There's a file that I would like to make sure does not grow larger than 2 GB (as it must run on a system that uses ext 2). What's a good way to check a file's size bearing in mind that I will be writing to this file in between checks? In particular, do I need to worry about buffered, unflushed changes that haven't been written to disk yet?

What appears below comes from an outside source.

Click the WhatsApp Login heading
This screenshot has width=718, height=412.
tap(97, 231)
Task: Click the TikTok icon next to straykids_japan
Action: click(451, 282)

You could start with something like this:
class TrackedFile(file):
def __init__(self, filename, mode):
self.size = 0
super(TrackedFile, self).__init__(filename, mode)
def write(self, s):
self.size += len(s)
super(TrackedFile, self).write(s)
Then you could use it like this:
>>> f = TrackedFile('palindrome.txt', 'w')
>>> f.size
0
>>> f.write('A man a plan a canal ')
>>> f.size
21
>>> f.write('Panama')
27
Obviously, this implementation doesn't work if you aren't writing the file from scratch, but you could adapt your __init__
method to handle initial data. You might also need to override some other methods: writelines
, for instance.
This works regardless of encoding, as strings are just sequences of bytes.
>>> f2 = TrackedFile('palindrome-latin1.txt', 'w')
>>> f2.write(u'A man a plan a canál '.encode('latin1')
>>> f3 = TrackedFile('palindrome-utf8.txt', 'w')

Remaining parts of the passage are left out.